• INPUT MATERIAL
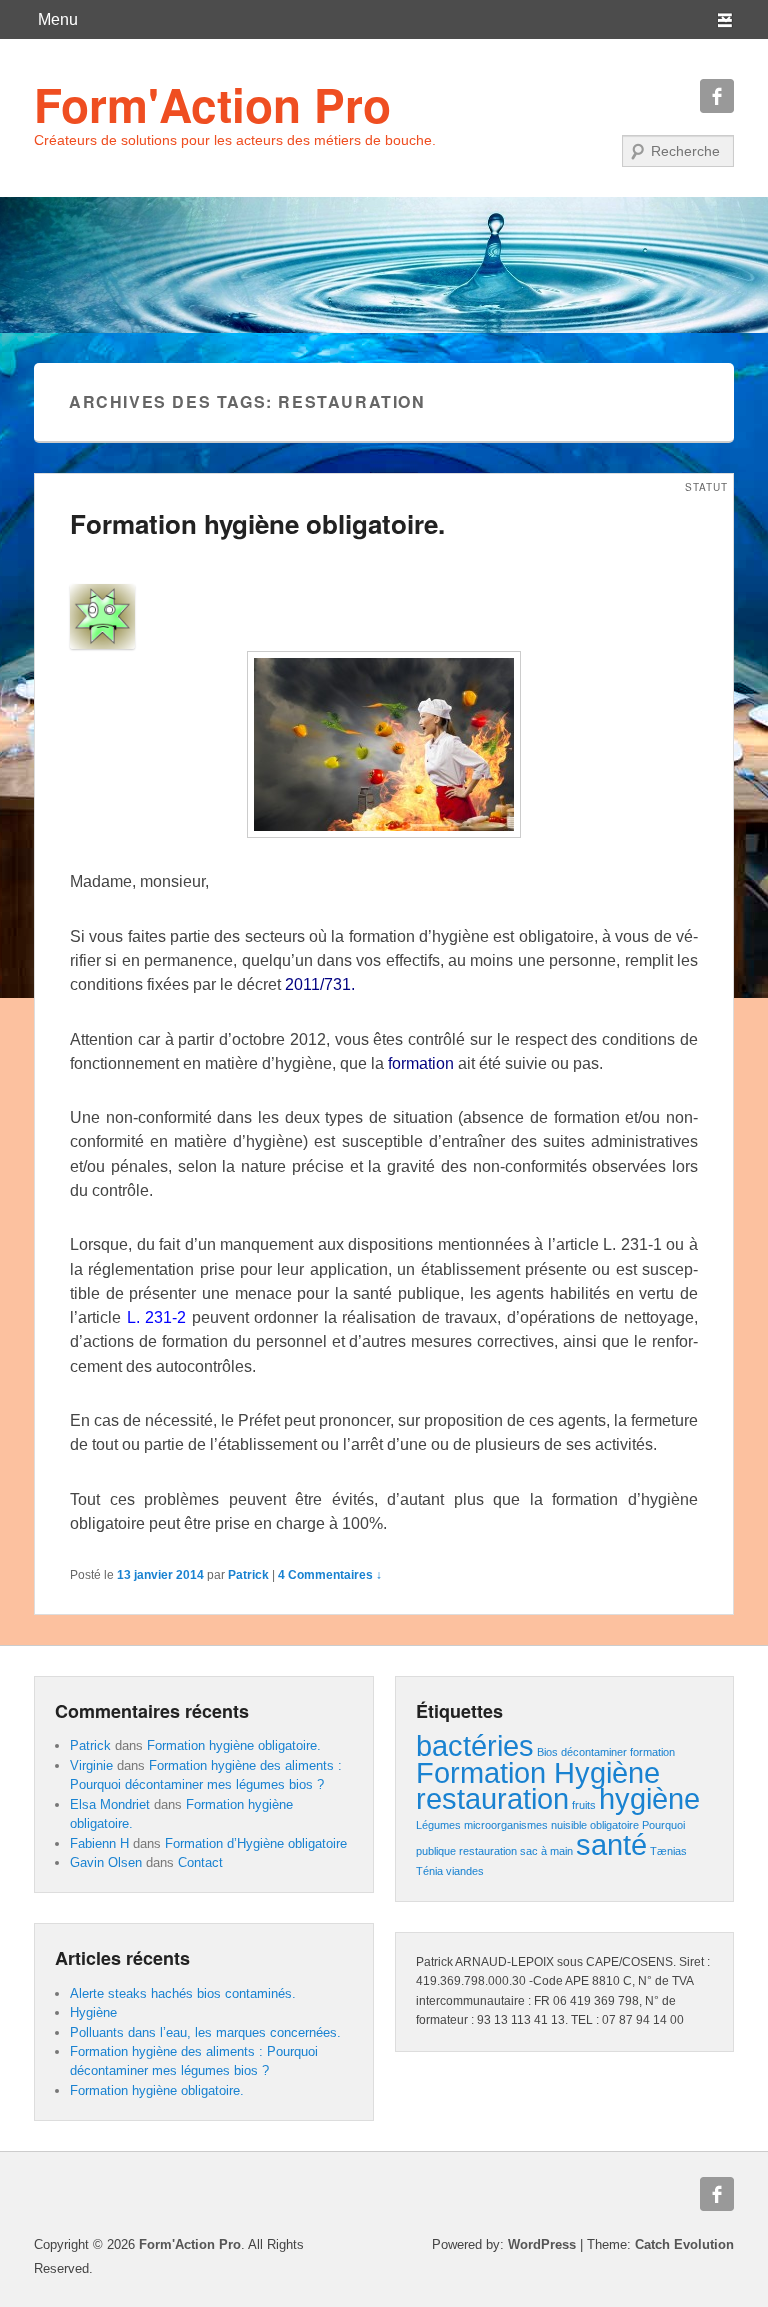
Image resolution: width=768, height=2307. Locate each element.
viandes (465, 1871)
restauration (488, 1851)
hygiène (649, 1798)
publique (436, 1851)
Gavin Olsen (106, 1862)
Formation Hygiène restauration (538, 1785)
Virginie (91, 1765)
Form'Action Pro (212, 104)
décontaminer (594, 1752)
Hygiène (93, 2012)
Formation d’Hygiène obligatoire (256, 1843)
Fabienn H (99, 1843)
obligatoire (614, 1825)
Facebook (717, 96)
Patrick (248, 1575)
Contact (200, 1862)
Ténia (429, 1871)
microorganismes (506, 1825)
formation (652, 1752)
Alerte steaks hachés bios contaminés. (183, 1993)
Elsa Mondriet (110, 1804)
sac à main (546, 1851)
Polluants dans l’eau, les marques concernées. (205, 2032)
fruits (584, 1805)
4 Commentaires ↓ (330, 1575)
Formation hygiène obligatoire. (257, 523)
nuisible (569, 1825)
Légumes (438, 1825)
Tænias (668, 1851)
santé (611, 1844)
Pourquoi (663, 1825)
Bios (547, 1752)
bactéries (475, 1745)
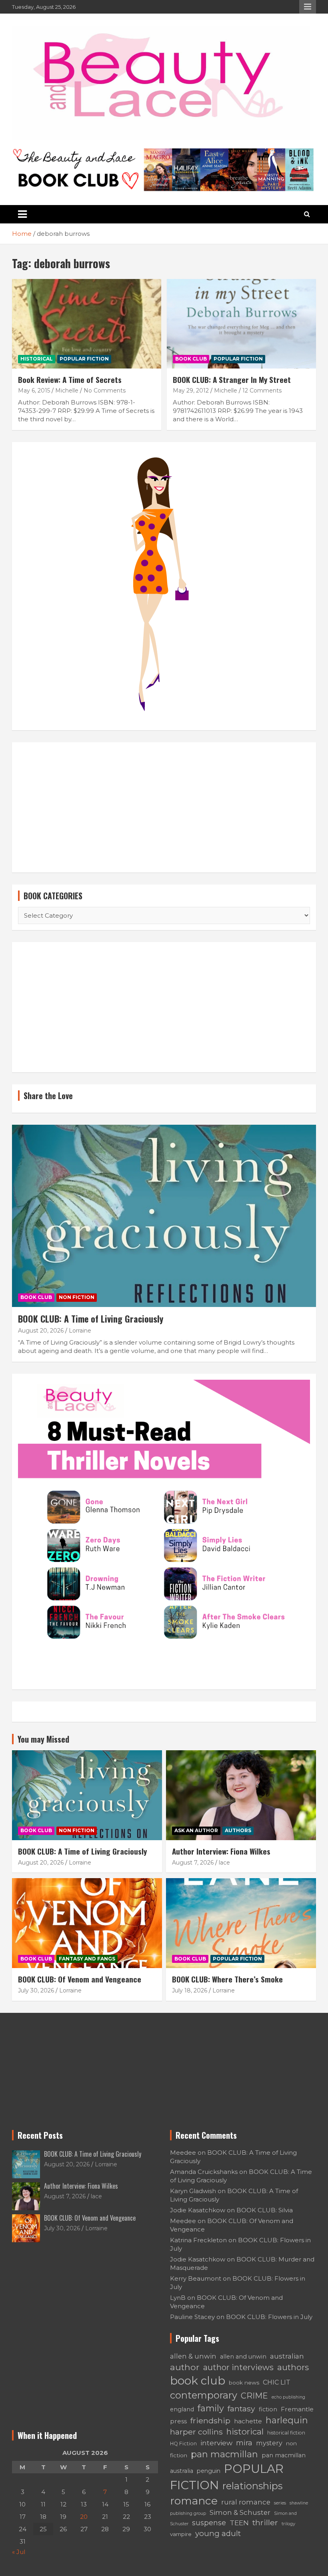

• WHAT THE EXERCISE ASKS
Your task is to repeat the records exactly. Images do not belong in the copy.

• EXERCISE RESPONSE
Image resolution: width=768, height=2307. Locate each element.
viandes (465, 1871)
restauration (488, 1851)
hygiène (649, 1798)
publique (436, 1851)
Gavin Olsen (106, 1862)
Formation Hygiène restauration (538, 1785)
Virginie (91, 1765)
Form'Action Pro (212, 104)
décontaminer (594, 1752)
Hygiène (93, 2012)
Formation d’Hygiène obligatoire (256, 1843)
Fabienn H (99, 1843)
obligatoire (614, 1825)
Facebook (717, 96)
Patrick (248, 1575)
Contact (200, 1862)
Ténia (429, 1871)
microorganismes (506, 1825)
formation (652, 1752)
Alerte steaks hachés bios contaminés. (183, 1993)
Elsa Mondriet (110, 1804)
sac à main (546, 1851)
Polluants dans l’eau, les marques concernées. (205, 2032)
fruits (584, 1805)
4 Commentaires ↓ (330, 1575)
Formation hygiène obligatoire. (257, 523)
nuisible (569, 1825)
Légumes (438, 1825)
Tænias (668, 1851)
santé (611, 1844)
Pourquoi (663, 1825)
Bios (547, 1752)
bactéries (475, 1745)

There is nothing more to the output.